▶ [Activities]:
1 - Which years does the Haiti outreach article mention? List all of them.
2 - Can you continue the Haiti outreach article after its last sentence?

▶ [Text excerpt]:

Deacon Mortel expands Haiti outreach

As the children he has extended a helping hand to grow, so does the vision of Deacon Rodrigue Mortel, M.D.

Deacon Mortel, the director of the Missions Office in the Archdiocese of Baltimore, has already forged bonds between more than a dozen local parishes and their counterparts in an impoverished Caribbean nation through the Baltimore-Haiti Outreach Project.

Now, to supplement a grade school in the coastal city of St. Marc that the Mortel Family Foundation built, Deacon Mortel is leading an effort to build a secondary school nearby that is scheduled to open in September 2010.

“My excitement is palpable,” Deacon Mortel said.

The project, to be named the James M. Stine College, has received a pledge of $1 million from the Philadelphia-based James M. and Margaret V. Stine Foundation. The preliminary cost of the school is $1.5 million, and making up that difference is the goal of the 2008 Gala of Hope, Nov. 8 at Marriott Hunt Valley Inn.

The annual fundraiser, which was sold out in 2007, shines a light on the Diocese of Gonaives, where the Baltimore-Haiti Outreach Project helps “the poorest of the poor.”

Deacon Mortel said that all proceeds from this year’s gala will go toward the construction of the new secondary school.

“The gala started with the idea of feeding the children from parishes that don’t have a sister parish in Baltimore,” Deacon Mortel said. “This year’s is designed to show the number of children who have reached secondary school age, and the need there. We have to provide the next level of education for these children.”

The secondary school will provide for the children being taught at Le Bon Samaritains, “The Good Samaritans,” the school Dr. Mortel opened for grades K-6 in 2001.

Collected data
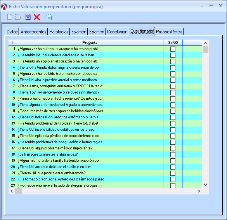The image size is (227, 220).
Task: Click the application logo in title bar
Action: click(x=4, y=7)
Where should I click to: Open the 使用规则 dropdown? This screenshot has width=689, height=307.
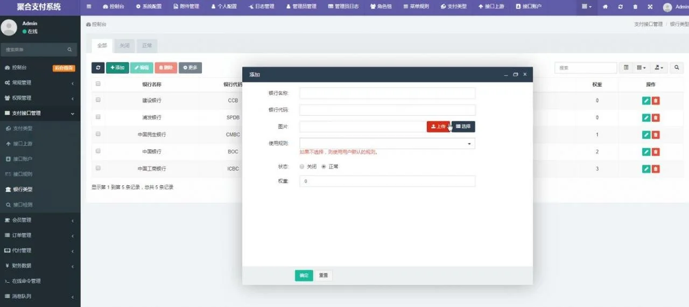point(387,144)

==

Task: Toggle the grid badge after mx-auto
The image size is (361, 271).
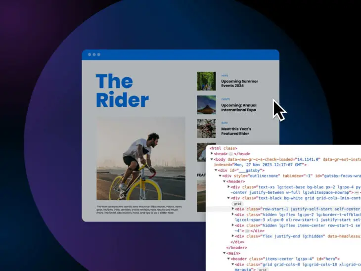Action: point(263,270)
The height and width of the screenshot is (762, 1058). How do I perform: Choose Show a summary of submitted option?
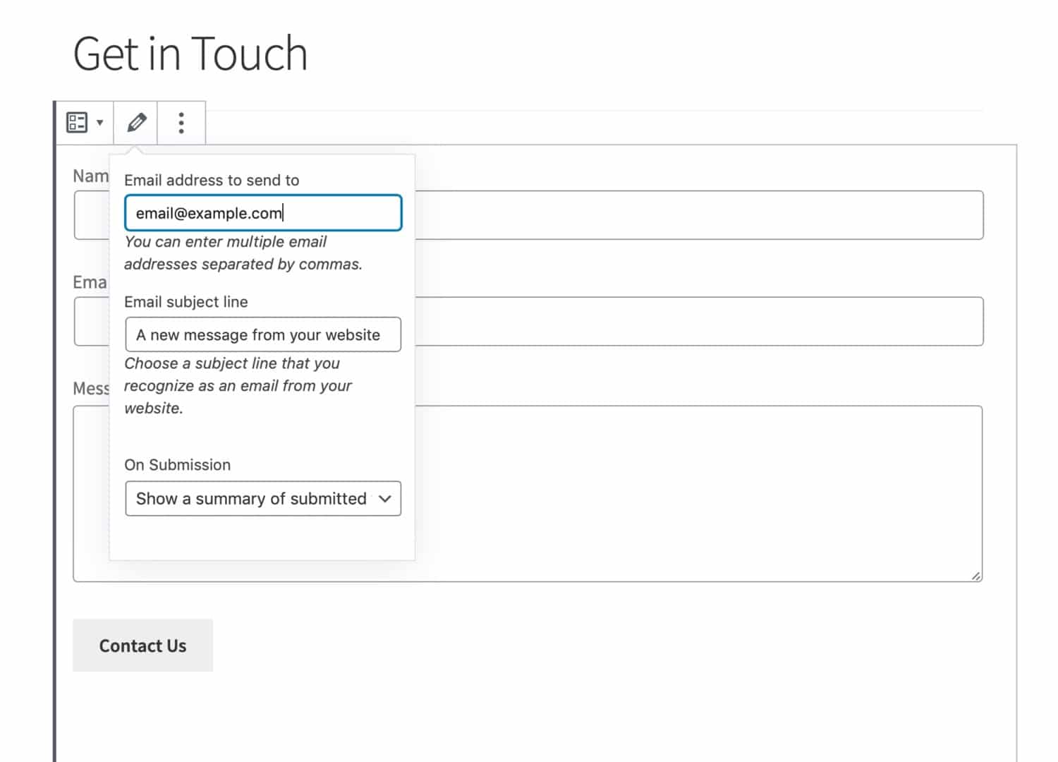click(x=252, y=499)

▶ [Answers provided]:
1 - 2010, 2008, 2007, 2001

2 -
Its first students are starting seventh grade, and in two years they will move into the James M. Stine College, which will house grades 7-13. Its blueprints include three floors, 20 classrooms, lab space and a library.

“The education available through (public) schools is substandard,” Deacon Mortel said, “and this will be the only Catholic secondary school in St. Marc. The children are poor, but intellectually capable, and we have to serve them.”

Deacon Mortel said that a religious community of priests and Christian Brothers headquartered in Montreal will administer the school. A retired obstetrician and gynecologist, Deacon Mortel furthered his medical studies in that Canadian city after leaving his home in Haiti.

Deacon Mortel regularly arranges for parishes and individuals (see accompanying article) from the archdiocese to witness first-hand and help solve the poverty in Haiti.

“Thanks to the partnerships we’ve created with parishes in the Archdiocese of Baltimore,” Deacon Mortel said, “about 15,000 children are being fed every day.”

St. Clare, Essex, partnered this year with St. Francis, Desarmes, supporting two schools and helping feed 900 students.